次に、C.S. ルイス『ナルニア国物語6 魔術師のおい』(新潮文庫)を読みました。著者は、アイルランド系の英国の小説家であるとともに、長らく英国ケンブリッジ大学の英文学教授を務めています。英語の原題は The Magician's Nephew となっています。1955年の出版です。本書も、小澤身和子さんの訳し下ろしにより新潮文庫で復刊されているナルニア国物語のシリーズであり、第6巻となります。広く知られている通り、次の第7巻『さいごの戦い』でシリーズ終結ということになります。とはいえ、第6巻であるのは著者によって出版されたのが6番目という意味で、本書の時代背景は第1巻『ライオンと魔女』のずっと前であり、ナルニアの天地創造の物語となっています。人間界の時代としてはペベンシー家の4人きょうだいがナルニアを訪れた20世紀初頭からさかのぼること約50年の19世紀半ばということになります。ナルニアが創生される前の異世界を訪れるのはポリー・プラマーとディゴリー・カークであり、ロンドンに住んでいるお隣同士の遊び友達です。ディゴリーの伯父で錬金術師のアンドリュー・ケタリーが魔法の指輪を作り出し、ディゴリーとポリーが異世界に飛ばされるわけです。異世界の滅びの都チャーンの女王ジェイディスを目覚めさせて、何と、シリーズ初の新機軸なのですが、ディゴリーとポリーがロンドンに戻る際に、女王ジェイディスがついて来てしまい、ロンドンはちょっとした混乱を生じます。

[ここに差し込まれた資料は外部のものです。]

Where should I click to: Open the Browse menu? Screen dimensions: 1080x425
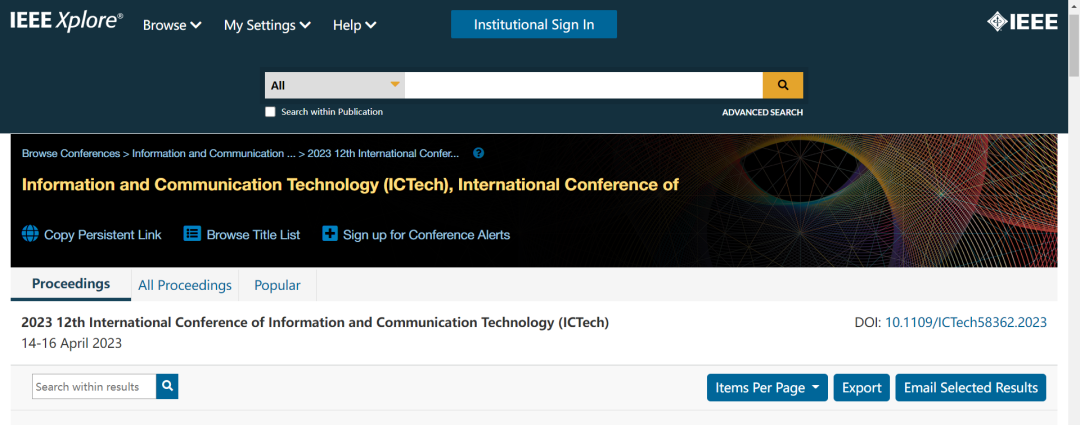[x=172, y=25]
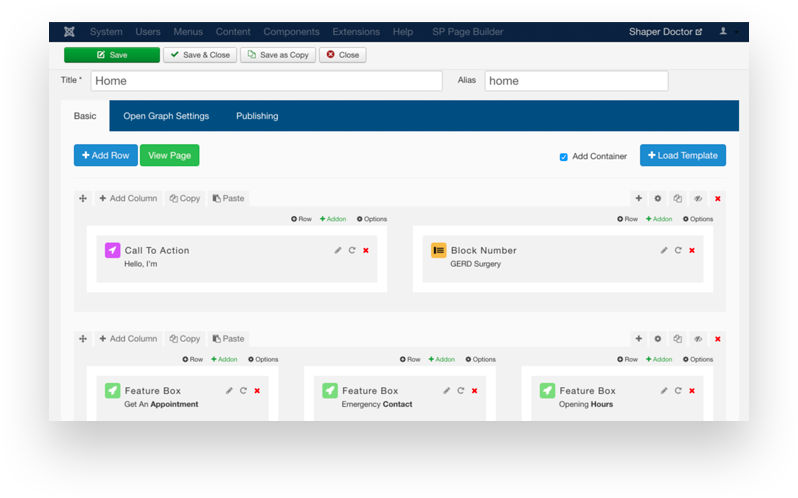Open settings gear for the first row

tap(658, 198)
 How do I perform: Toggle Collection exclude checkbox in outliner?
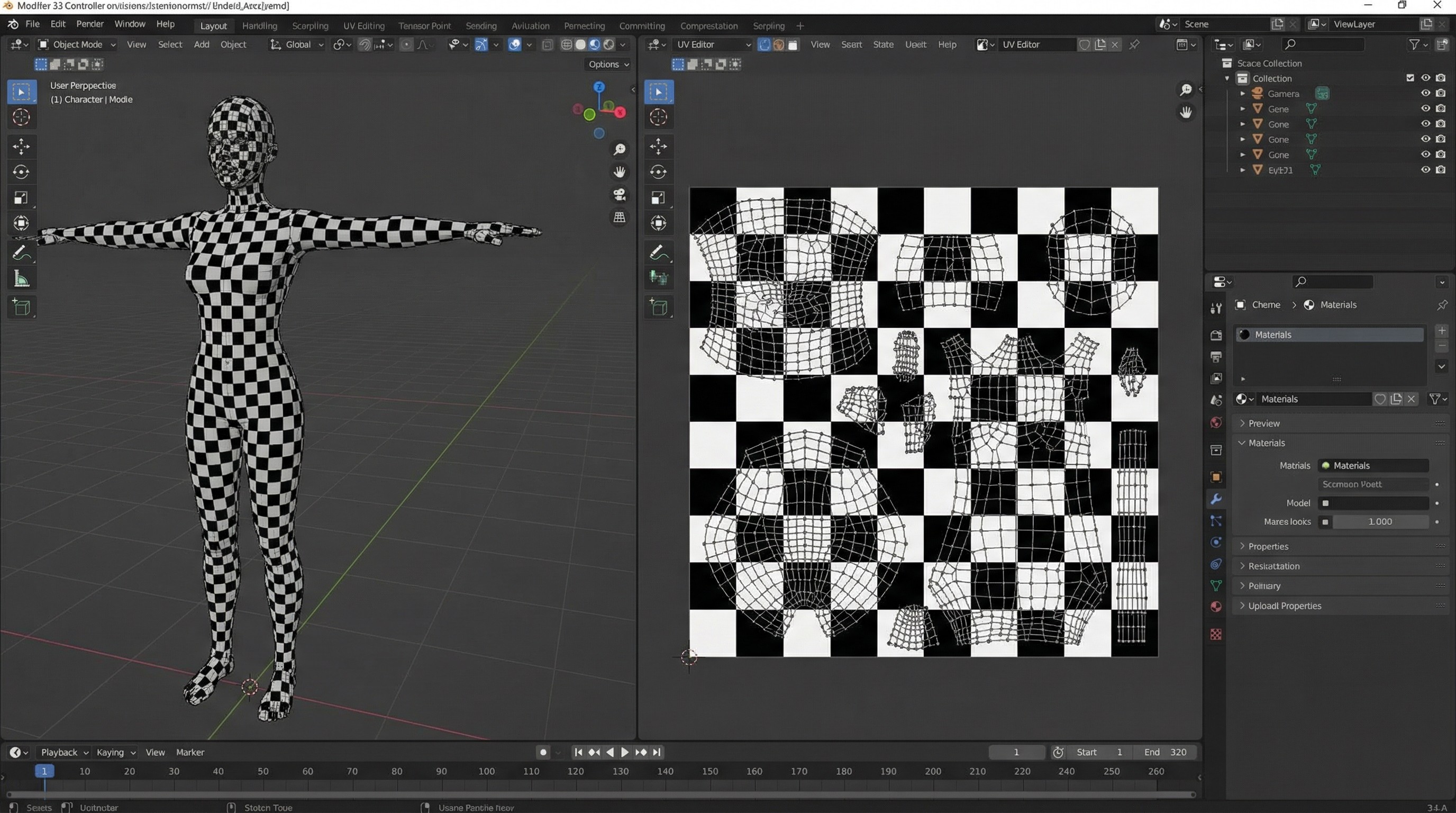click(1409, 78)
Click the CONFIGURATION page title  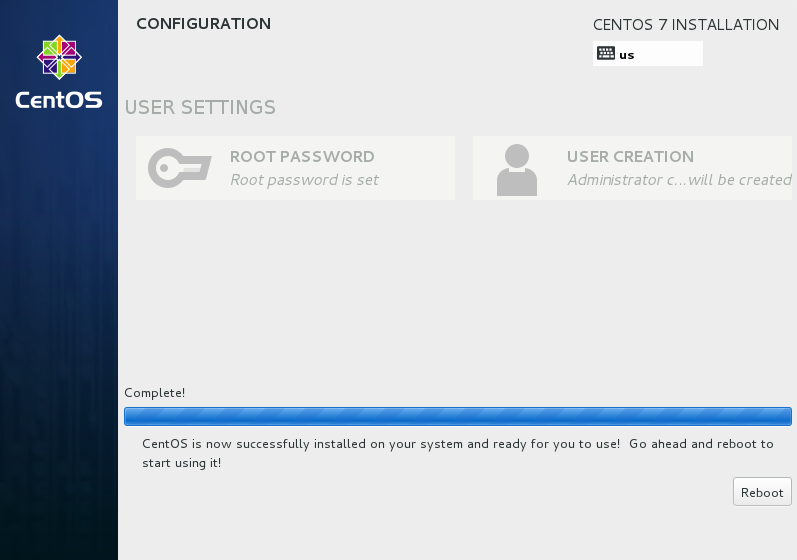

そして、ジェイディスを元の世界に戻そうとディゴリーとポリーが奮闘するのですが、また別の異世界に迷い込んでしまいます。そこでは、ライオンが新しい国を創造しようとしているところでした。また、ディゴリーとポリー以外にも、アンドリュー伯父さん、また、ロンドンから別の人物がナルニア創世記の異世界に迷い込みます。そして、後のペベンシー家の4人きょうだいがナルニアを訪れた20世紀初頭に洋服箪笥のある家に住んでいたカーク教授、さらに、たぶん、ナルニアのカスピアン王子のご先祖と考えられる初代の王と女王が本書で明らかになります。
次に、小池壮彦『幽霊物件案内』(文春文庫)を読みました。著者は、作家・ルポライター・怪談史研究家だそうです。本書は2000年に出版された単行本に、いくつかの追加をして、25年を経て文庫化されています。タイトルから軽く想像される通り、この季節にふさわしい怪談であり、ホテルやアパートといった場所に関係する怪奇を取り上げています。すなわち、各章で、ホテル、住居、学校、会社、病院、飲み屋、喫茶店、他、の7章構成となっています。さらに、巻末に「東京近郊怪奇スポット」十選が添えられています。基本的に、短編集、というか、中には数行で終わるようなショート・ショートよりもさらに短い小編も含まれています。幽霊の本質がどういうものかについて、私はまったく見識を持ち合わせませんが、どうも、少なくとも本書での基本は地縛霊のようです。すなわち、病院に住み着いていた幽霊が、病院が建替えをして別の場所に移って、元の場所が駐車場になった際、転地した後の病院に出るのではなく、病院のあった同じ場所の駐車場で何かしているらしいです。いずれにせよ、私は科学の一領域である経済学を専門とする大学教員であり、幽霊などの存在はまったく信じていませんし、したがって、なのかどうか、霊感のようなものは持ち合わせておらず、70年近くなった人生で幽霊に遭遇したことはありませんし、金縛りにあったなどの超常現象にも縁がありません。でも、この季節にはこういった怪談を楽しむくらいの心の余裕は持ちたいものだと思っています。